**Task prompt:**
Starting with the line that includes "Image resolution: width=1372", write out every remaining line of the records below exactly as it appears, leaving out any images.

###

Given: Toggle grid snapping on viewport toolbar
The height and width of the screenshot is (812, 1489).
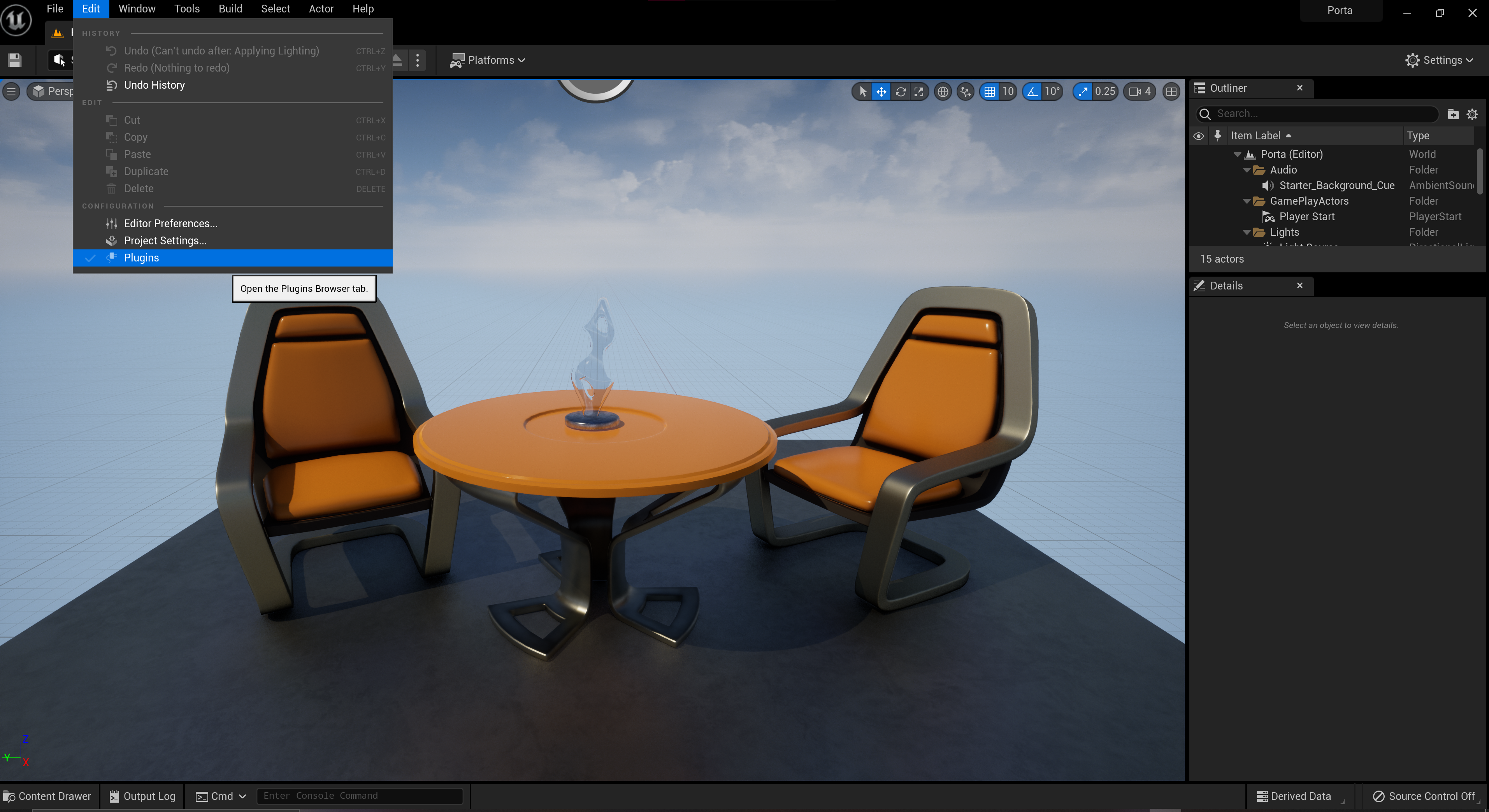Looking at the screenshot, I should 990,91.
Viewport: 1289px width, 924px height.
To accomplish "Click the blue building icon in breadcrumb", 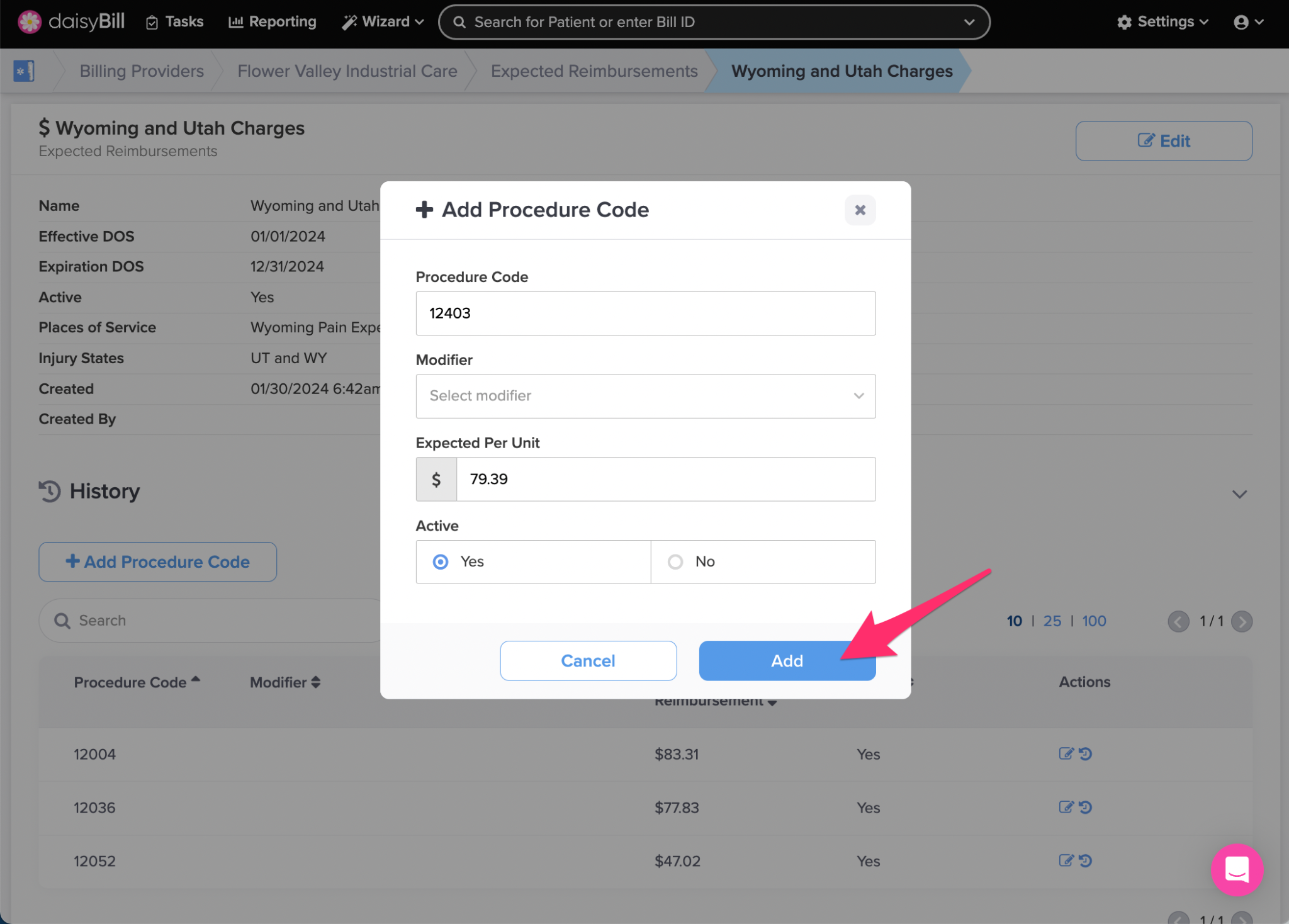I will (x=23, y=70).
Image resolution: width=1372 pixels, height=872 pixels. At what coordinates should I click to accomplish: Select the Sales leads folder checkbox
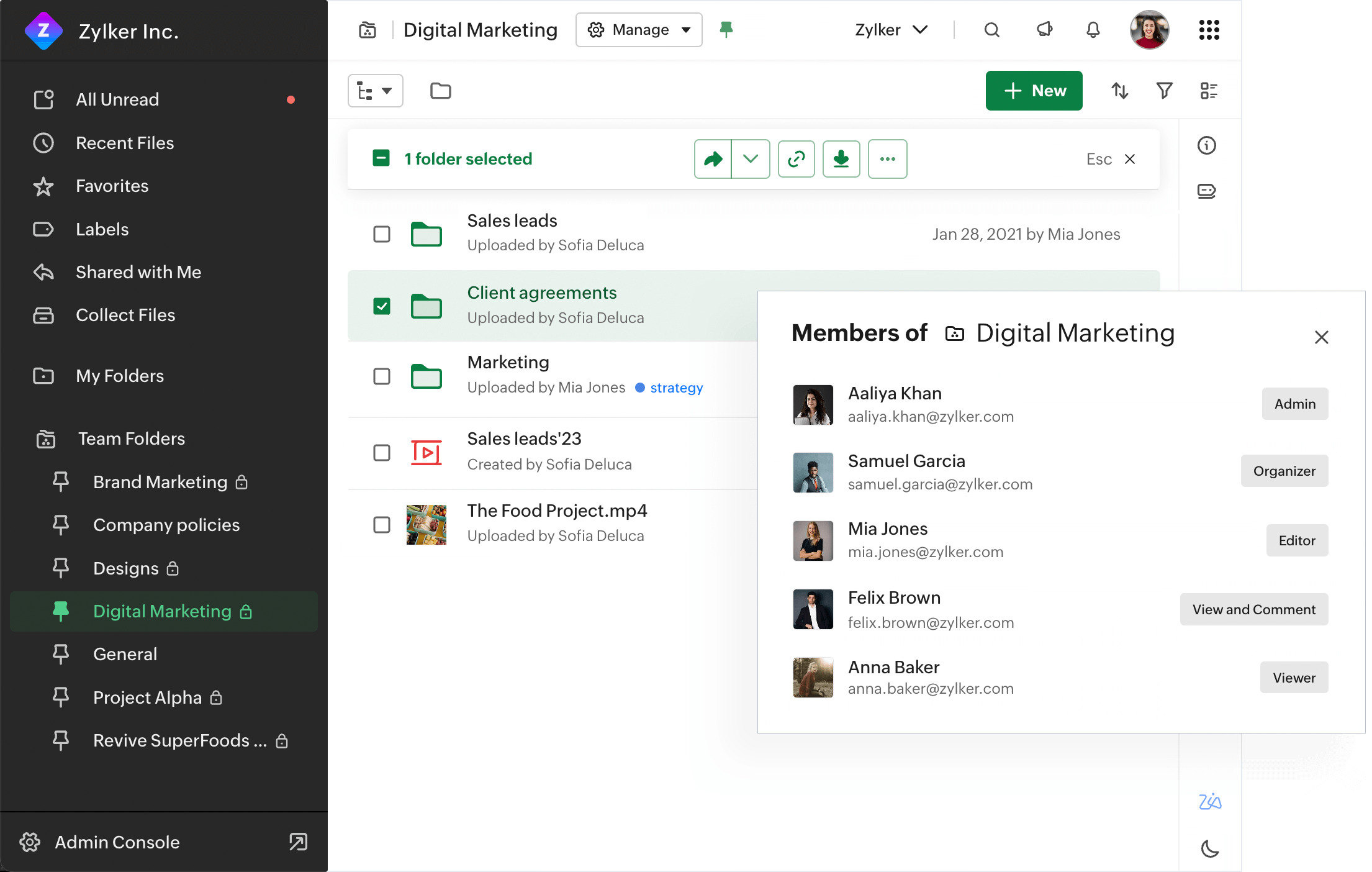pyautogui.click(x=381, y=234)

###

**Output:**
Image resolution: width=1372 pixels, height=872 pixels. At what coordinates should I click to accomplish: Select the Sales leads folder checkbox
pyautogui.click(x=381, y=234)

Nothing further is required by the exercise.